The second spot…less convenient. Only a little further, a whole 9 minutes away, but the Klason State Wildlife Management Area was less diverse and less accessible. There’s a deeply rutted unmaintained road that parallels it, complete with spots that were mud wallows and that we weren’t going to even try to cross in our little Honda Fit.

A quick survey with the drone revealed that there was little point in exploring deeper, since it was the same flat scrubby grassland all along its length, and we could just pick any point we could reach and sample it there.

The third place we checked out was lovely. It’s the office of our local Wetland Management District, which has a driving path and footpaths. While it has groomed paths and gets a little tourist traffic (this is Morris, so not a lot of that), it is a wildlife refuge with prairie grasslands, marshes, ponds, and wooded areas, and it sprawls out over a lot of area. The drone was useful here for checking out some sites that were off the trails, and that have some real potential for being places where spiders lurk, although, truth be told, spiders lurk everywhere.

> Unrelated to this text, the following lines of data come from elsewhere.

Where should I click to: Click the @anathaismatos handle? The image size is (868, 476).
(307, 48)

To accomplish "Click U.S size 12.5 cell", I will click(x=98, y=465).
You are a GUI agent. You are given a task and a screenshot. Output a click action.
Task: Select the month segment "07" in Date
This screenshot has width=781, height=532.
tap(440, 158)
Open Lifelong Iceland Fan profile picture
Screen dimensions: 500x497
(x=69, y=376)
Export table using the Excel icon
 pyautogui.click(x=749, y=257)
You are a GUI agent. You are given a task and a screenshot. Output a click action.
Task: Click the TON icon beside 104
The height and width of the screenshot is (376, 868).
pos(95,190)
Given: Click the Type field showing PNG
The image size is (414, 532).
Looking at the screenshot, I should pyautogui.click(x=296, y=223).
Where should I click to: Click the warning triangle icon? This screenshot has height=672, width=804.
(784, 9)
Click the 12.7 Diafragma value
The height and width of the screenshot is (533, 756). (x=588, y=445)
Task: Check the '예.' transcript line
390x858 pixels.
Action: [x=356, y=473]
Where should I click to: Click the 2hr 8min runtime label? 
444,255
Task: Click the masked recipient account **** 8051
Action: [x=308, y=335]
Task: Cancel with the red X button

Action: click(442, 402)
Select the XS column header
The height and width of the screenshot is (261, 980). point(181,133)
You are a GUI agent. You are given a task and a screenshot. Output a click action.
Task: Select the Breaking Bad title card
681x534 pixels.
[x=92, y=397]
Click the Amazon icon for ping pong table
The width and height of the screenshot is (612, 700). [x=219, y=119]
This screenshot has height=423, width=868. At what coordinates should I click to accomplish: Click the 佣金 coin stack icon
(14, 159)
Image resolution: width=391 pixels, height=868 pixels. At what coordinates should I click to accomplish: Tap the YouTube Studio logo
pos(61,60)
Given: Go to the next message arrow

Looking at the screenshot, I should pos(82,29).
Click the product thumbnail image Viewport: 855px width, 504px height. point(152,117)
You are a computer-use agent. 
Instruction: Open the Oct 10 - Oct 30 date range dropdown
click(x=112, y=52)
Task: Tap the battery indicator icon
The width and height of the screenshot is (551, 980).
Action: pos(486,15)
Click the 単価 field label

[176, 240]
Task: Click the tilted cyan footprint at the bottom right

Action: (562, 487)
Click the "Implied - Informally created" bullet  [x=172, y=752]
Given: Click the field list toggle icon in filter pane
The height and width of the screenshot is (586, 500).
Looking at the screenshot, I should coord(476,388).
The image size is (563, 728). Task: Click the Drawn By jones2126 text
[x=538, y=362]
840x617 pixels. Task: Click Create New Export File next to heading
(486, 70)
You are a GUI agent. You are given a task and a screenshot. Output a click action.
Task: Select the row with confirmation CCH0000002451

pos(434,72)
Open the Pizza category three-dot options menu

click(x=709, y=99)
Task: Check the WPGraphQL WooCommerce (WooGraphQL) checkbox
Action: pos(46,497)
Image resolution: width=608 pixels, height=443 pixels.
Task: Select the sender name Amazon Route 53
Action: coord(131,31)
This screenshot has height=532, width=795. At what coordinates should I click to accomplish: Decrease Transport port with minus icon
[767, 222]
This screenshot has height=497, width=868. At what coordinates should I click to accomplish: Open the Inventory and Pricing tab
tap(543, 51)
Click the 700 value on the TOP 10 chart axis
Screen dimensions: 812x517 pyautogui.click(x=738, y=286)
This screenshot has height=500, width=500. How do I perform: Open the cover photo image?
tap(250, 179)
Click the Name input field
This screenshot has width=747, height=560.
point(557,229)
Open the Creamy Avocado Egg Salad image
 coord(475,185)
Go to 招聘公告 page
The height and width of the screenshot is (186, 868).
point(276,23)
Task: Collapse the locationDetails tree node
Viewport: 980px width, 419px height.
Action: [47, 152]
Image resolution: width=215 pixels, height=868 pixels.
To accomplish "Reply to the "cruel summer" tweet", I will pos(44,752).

What’s next? There are a few more places I want to survey, mainly some local spots that are neglected and full of regrowth, and I’d also like to toss an abandoned farm with decaying buildings into the mix – spiders love a good ol’ abandoned barn. Then it’s time for the hard work, plunking myself down for a few hours in the early morning or late evening, using a sweep net, gathering spider samples and then sitting down and staring at taxonomic keys trying to figure out who they are.

Also, I’ve got a few vats of permethrin and picaridin on order. Part of the joy of getting out of the lab and into the field is discovering how much ticks love us. We were plucking them off us all evening yesterday, and even now I’ve got the creepy crawlies as I imagine more of the ugly cousins of the arachnids I like crawling over me.